Supported Architectures

• Llama

• Llava

• StableLM

• Phi-2

• Gemma

• Mistral

• GPT-Neox

These include fine-tuned derivatives that share the same network architecture as above (for example, lmsys/vicuna-7b-v1.5 is a Llama model). Others model types are supported via the various quantization APIs well - check the associated library documentation for details.

Tested Models

Access to Gated Models from HuggingFace Hub

To download models requiring authentication, generate an API key and request access (Llama)

Large Language Models

• meta-llama/Meta-Llama-3-8B

• meta-llama/Llama-2-7b-chat-hf

• meta-llama/Llama-2-13b-chat-hf

• meta-llama/Llama-2-70b-chat-hf

Small Language Models (SLM)

• stabilityai/stablelm-2-zephyr-1_6b

• stabilityai/stablelm-zephyr-3b

• NousResearch/Nous-Capybara-3B-V1.9

• TinyLlama/TinyLlama-1.1B-Chat-v1.0

• princeton-nlp/Sheared-LLaMA-2.7B-ShareGPT

• google/gemma-2b-it

• microsoft/phi-2

Vision Language Models (VLM)

• liuhaotian/llava-v1.5-7b

• liuhaotian/llava-v1.5-13b

• liuhaotian/llava-v1.6-vicuna-7b

• liuhaotian/llava-v1.6-vicuna-13b

• NousResearch/Obsidian-3B-V0.5

• Efficient-Large-Model/VILA-2.7b

• Efficient-Large-Model/VILA-7b

• Efficient-Large-Model/VILA-13b

• Efficient-Large-Model/VILA1.5-3b

• Efficient-Large-Model/Llama-3-VILA1.5-8B

• Efficient-Large-Model/VILA1.5-13b

Model API

class NanoLLM(model_path, **kwargs)

Bases: object

LLM interface that model APIs implement, including:

• generate() for token generation

• tokenize() and detokenize()

• embed_text(), embed_tokens(), and embed_image()

The static method from_pretrained() will load the model using the specified API.

static from_pretrained(model, api=None, use_cache=False, **kwargs)

Load a model from the given path or download it from HuggingFace Hub. Various inference and quantization APIs are supported, such as MLC and AWQ. If the API isn’t explicitly specified, it will be inferred from the type of model.

Base class for local LLM APIs. It defines common Huggingface-like interfaces for model loading, text generation, tokenization, embeddings, and streaming. It also supports multimodal vision models like Llava and generating image embeddings with CLIP.

Parameters:

• model (str) – either the path to the model, or HuggingFace model repo/name.

• api (str) – the model backend API to use: ‘auto_gptq’, ‘awq’, ‘mlc’, or ‘hf’ if left as None, it will attempt to be automatically determined.

• quantization (str) – for AWQ or MLC, either specify the quantization method, or the path to the quantized model (AWQ and MLC API’s only)

• vision_model (str) – for VLMs, override the vision embedding model (typically openai/clip-vit-large-patch14-336). Otherwise, it will use the CLIP variant from the config.

Returns:

A loaded NanoLLM model instance using the determined API.

generate(inputs, streaming=True, **kwargs)

Generate output from input text, tokens, or an embedding. For detailed kwarg descriptions, see transformers.GenerationConfig.

Parameters:

• inputs (str|ndarray) – Text or embedding inputs to the model/

• streaming (bool) – If True, an iterator will be returned that returns text chunks. Otherwise, this function will block and return the generated text.

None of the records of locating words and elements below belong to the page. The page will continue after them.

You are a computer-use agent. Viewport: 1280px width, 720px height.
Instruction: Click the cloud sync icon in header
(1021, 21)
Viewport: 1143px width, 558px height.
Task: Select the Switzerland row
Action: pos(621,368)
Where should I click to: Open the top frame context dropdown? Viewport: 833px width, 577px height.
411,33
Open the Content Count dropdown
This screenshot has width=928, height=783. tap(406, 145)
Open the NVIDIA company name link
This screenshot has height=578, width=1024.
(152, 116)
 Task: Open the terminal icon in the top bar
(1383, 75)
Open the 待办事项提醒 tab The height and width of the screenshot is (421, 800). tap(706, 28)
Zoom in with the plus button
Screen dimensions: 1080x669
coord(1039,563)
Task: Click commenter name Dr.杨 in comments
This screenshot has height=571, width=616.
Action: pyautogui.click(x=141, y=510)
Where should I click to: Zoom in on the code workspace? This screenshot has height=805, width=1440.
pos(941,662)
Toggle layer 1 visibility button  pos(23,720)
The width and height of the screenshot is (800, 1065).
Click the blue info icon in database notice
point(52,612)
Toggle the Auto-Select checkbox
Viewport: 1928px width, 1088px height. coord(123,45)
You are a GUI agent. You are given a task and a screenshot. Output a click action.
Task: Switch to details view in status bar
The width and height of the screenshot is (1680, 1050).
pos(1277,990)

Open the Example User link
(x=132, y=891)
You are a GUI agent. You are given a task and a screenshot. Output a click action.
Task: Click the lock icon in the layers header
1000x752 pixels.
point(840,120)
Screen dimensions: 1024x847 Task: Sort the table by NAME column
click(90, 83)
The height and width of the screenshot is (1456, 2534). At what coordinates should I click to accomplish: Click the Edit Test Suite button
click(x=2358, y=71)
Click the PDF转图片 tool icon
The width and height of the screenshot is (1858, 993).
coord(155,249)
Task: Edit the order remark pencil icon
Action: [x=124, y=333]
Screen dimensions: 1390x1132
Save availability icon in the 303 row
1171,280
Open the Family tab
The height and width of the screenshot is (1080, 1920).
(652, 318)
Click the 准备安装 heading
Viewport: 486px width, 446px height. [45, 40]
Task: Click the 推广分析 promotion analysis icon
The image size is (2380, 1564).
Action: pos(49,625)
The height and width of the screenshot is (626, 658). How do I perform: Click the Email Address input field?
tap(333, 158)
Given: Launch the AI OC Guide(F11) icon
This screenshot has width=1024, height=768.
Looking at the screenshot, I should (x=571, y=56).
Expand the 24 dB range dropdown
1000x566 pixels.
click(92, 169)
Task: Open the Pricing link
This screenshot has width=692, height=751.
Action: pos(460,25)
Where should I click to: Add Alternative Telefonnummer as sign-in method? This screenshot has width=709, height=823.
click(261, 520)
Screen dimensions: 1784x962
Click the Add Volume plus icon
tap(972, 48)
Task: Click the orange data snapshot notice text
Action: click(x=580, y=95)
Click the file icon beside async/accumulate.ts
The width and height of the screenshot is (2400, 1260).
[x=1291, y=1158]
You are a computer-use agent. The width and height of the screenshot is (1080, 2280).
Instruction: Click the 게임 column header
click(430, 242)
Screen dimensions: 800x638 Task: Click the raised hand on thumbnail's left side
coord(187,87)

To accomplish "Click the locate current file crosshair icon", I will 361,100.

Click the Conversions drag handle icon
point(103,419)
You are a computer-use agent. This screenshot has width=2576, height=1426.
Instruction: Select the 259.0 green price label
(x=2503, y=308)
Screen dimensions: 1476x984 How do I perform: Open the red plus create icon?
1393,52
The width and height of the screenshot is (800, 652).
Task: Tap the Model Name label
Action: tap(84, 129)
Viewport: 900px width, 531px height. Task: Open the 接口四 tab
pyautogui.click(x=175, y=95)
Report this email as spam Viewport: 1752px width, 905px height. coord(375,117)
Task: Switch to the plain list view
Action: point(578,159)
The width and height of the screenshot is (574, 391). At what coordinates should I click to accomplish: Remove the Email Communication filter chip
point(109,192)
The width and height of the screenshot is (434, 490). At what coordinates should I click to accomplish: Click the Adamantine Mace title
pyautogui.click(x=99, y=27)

• functions (list[callable]) – Dynamic functions or plugins to run inline with token generation for things like function calling, guidance, token healing, ect. These will be passed the text generated by the LLM so far, and any additional text that these return will be added to the chat.

• max_new_tokens (int) – The number of tokens to output in addition to the prompt (default: 128)

• min_new_tokens (int) – Force the model to generate a set number of output tokens (default: -1)

• do_sample (bool) – If True, temperature/top_p will be used. Otherwise, greedy search (default: False)

• repetition_penalty – The parameter for repetition penalty. 1.0 means no penalty (default: 1.0)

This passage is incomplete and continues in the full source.